Gilbert replied that he wanted to send a message that her behavior was inappropriate and should not be tolerated, Ballas said. He said that under other circumstances she would be penalized because she had been drinking, according to Ballas.
"I kept saying over and over again that it was not my fault, that it is never the victim's fault," she wrote.
At one point, she said, Gilbert said her case was the same as if he had gone to Israel and been killed. "Now no one would ever say that I wanted to be shot or even that I deserved to be shot," Gilbert said, according to the e-mail. "But," he added, sighing and smacking his forehead with his palm, "what did I think was going to happen?" Ballas wrote.
Gilbert did use similar language to what Ballas describes when he recently defended the academy in published reports. "When you put yourself in situations with increased risk, you have to take increased precautions to mitigate those risks.... For example, if I walk down a dark alley with hundred-dollar bills hanging out of my pockets, it doesn't justify my being attacked or robbed, but I certainly increased the risk by doing what I did," he said.
Ballas said she was flabbergasted. She left his office crying, she said.
The next day she heard on the TV news that Rodriguez had been cleared. The case was closed. Rodriguez could not be reached for comment.
"I fell to my knees in utter disbelief," she said. Nobody from the academy, she told The Post, ever called to notify her.
I agree with Sen. Allard and Rep. Tancredo: Gilbert and Dallager should resign immediately. If they don't, the commander in chief should step in and fire both of them.
This is the victim mantra.
Gilbert did use similar language to what Ballas describes when he recently defended the academy in published reports. "When you put yourself in situations with increased risk, you have to take increased precautions to mitigate those risks.... For example, if I walk down a dark alley with hundred-dollar bills hanging out of my pockets, it doesn't justify my being attacked or robbed, but I certainly increased the risk by doing what I did," he said.
This is the wisdom that used to be passed down from parent to children, instead of that useless liberal mantra above. I have always taught my children that if they provoke something, by word, action, or even just a look, don't come crying to me if someone responds to their provocation.
It's just common sense, more useful that that silly "victim" cant.
Bullsh!t.
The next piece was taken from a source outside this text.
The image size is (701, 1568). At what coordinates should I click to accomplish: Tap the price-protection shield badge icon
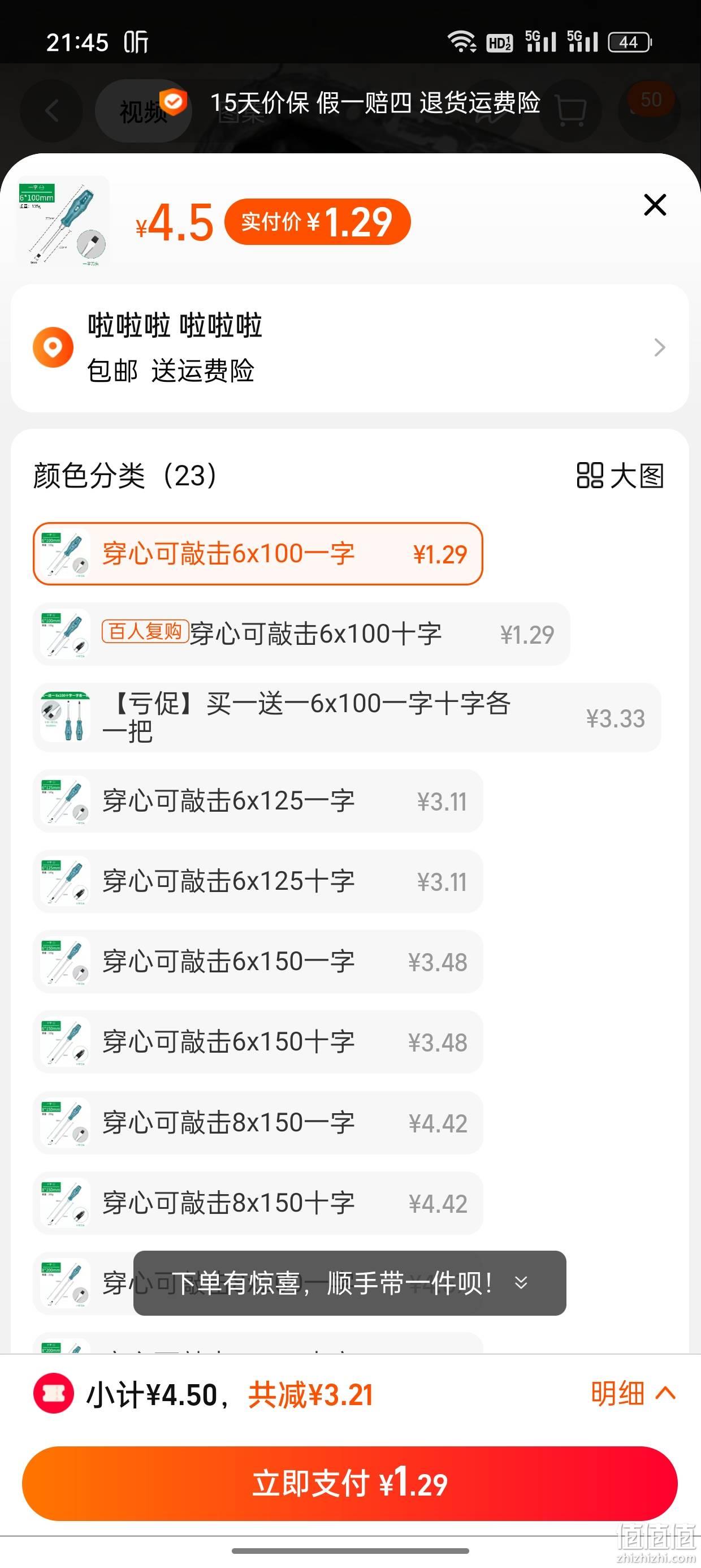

At best that is very poor wording. Men do "commit" to carrying through sooner, but no man can dismiss the possibility of having to pull out, zip up, and go home. That decision isn't a point of no return, it just means the man isn't going to change his mind about what he wants. He might spend the rest of his life feeling guilty about it, but he won't entertain the delusion that he really didn't intend to do it like a woman will.
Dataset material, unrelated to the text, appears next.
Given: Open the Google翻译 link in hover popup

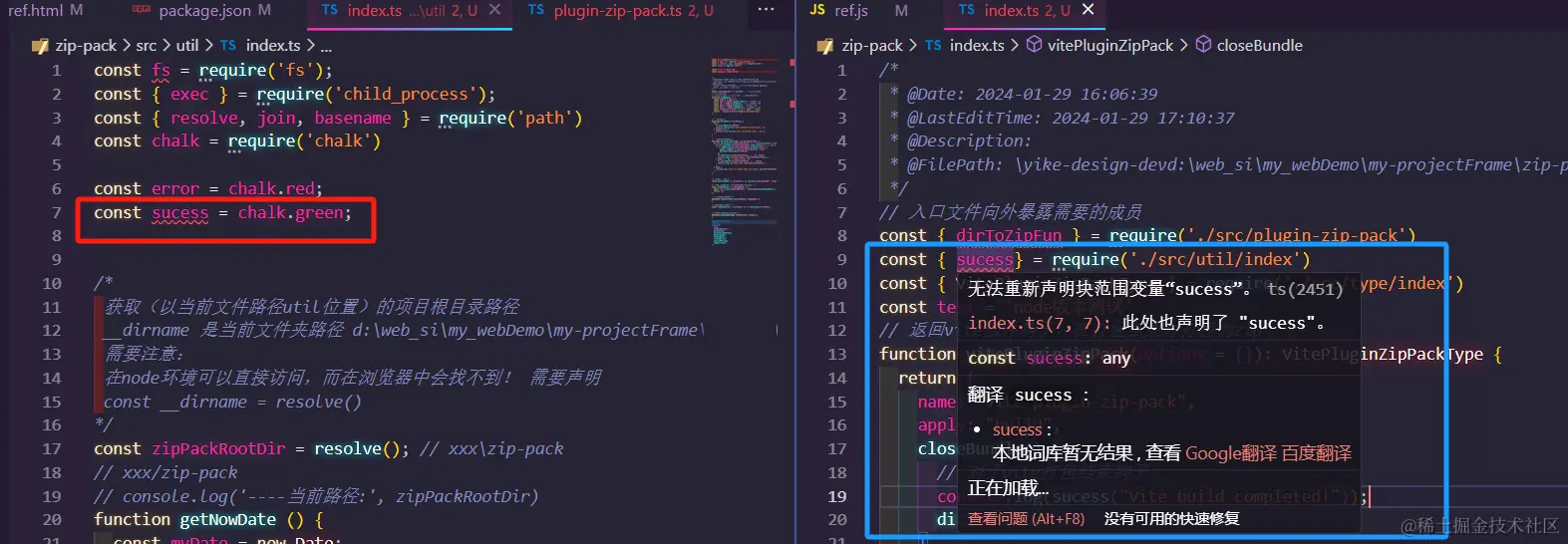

But a woman who is 1) willing to go that far and 2) admit to going that far has a real credibility problem when it comes down to whether or not the sex was consensual. It is not unheard of for a woman to ease her own conscience by pretending she really didn't want intercourse to happen. She may not ever "commit" to the act. It might be consensual until a week later in her mind, and that isn't countenanced legally.
I agree, but as long as she claims to have been raped, and he claims it was consensual or whatever, then there ought to be a trial. It was not the place of the academy commander to thwart a criminal proceeding, if that is what he did.
I mean, maybe an impartial jury would not find the guy guilty beyond a reasonable doubt, but that is what the trial is for.
BTW, she is admitting that she violated the code of conduct. She should have been disciplined for that also.
That's a matter of conjecture and he-said-she-said.
What is fact, and incontrovertible, is that by her own admission she stupidly placed herself in a dangerous situation.